# Report for May 4: {District}

In [1]:
import utils
import shared_utils
from dla_utils import _dla_utils as dla_utils
from shared_utils import styleguide, altair_utils, portfolio_utils

from siuba import *
import pandas as pd

from IPython.display import display, Markdown, HTML

import altair as alt

import os
os.environ["CALITP_BQ_MAX_BYTES"] = str(800_000_000_000) ## 800GB?
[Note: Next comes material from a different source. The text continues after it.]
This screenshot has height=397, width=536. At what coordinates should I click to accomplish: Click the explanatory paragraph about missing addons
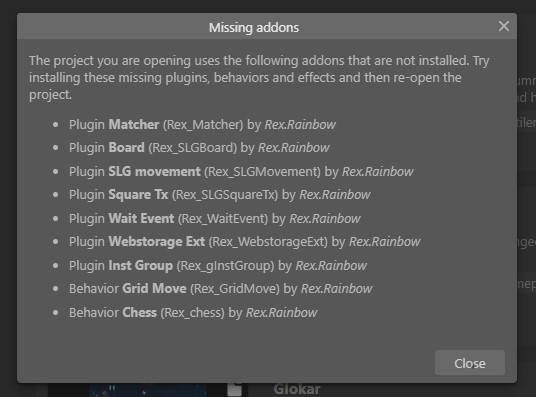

from calitp.tables import tbl

from calitp import query_sql, magics




In [9]:
district = '04 - Oakland'

In [10]:
## alternatively 
may4 = query_sql(f'''
SELECT * FROM `cal-itp-data-infra.views.gtfs_rt_vs_schedule_trips_may4_sample`
''')

In [11]:
may4['service_date'] = pd.to_datetime(may4['service_date'])
may4['weekday'] = pd.Series(may4.service_date).dt.day_name()    
may4['month'] =  pd.Series(may4.service_date).dt.month_name()

In [21]:
itpid_district = portfolio_utils.add_caltrans_district()
may4 = pd.merge(may4, itpid_district, on='calitp_itp_id', how='left')

In [23]:
df_all = utils.get_correct_url(may4)

In [24]:
df_all.sample(5)

Unnamed: 0,calitp_itp_id,agency_name,calitp_url_number,route_id,route_short_name,service_date,calitp_extracted_at,calitp_deleted_at,num_sched,num_vp,pct_w_vp,weekday,month,caltrans_district
239,273,Sacramento Regional Transit,0,084,84,2022-05-04,2021-04-15,2099-01-01,62,0,0.0,Wednesday,May,03 - Marysville
1030,294,VTA,1,ACE Green,ACE Green,2022-05-04,2021-12-29,2099-01-01,8,0,0.0,Wednesday,May,04 - Oakland
363,87,Culver CityBus,0,6,CC 6,2022-05-04,2021-04-15,2099-01-01,96,0,0.0,Wednesday,May,07 - Los Angeles
1241,290,,0,250-196,250,2022-05-04,2022-01-11,2022-06-19,66,0,0.0,Wednesday,May,04 - Oakland
1670,278,MTS,0,834,834,2022-05-04,2022-01-30,2022-05-19,13,13,1.0,Wednesday,May,11 - San Diego


In [25]:
d = df_all>>filter(_.caltrans_district== district)

* Note to add functions in `utils` that create these sub dataframes already for 
    * district average
    * agency average 
    * overall average

In [27]:
all_dist_avg = (utils.get_agg_pct(may4, groupings = ['caltrans_district'], sum_sched = 'num_sched', sum_vp = 'num_vp'))
all_dist_avg['District Average'] = all_dist_avg['avg'].astype(float).map("{:.2%}".format)

In [28]:
display(HTML(dla_utils.pretify_tables((all_dist_avg>>select(_.caltrans_district, _['District Average'])>>filter(_.caltrans_district.notnull())>>arrange(_.caltrans_district)))))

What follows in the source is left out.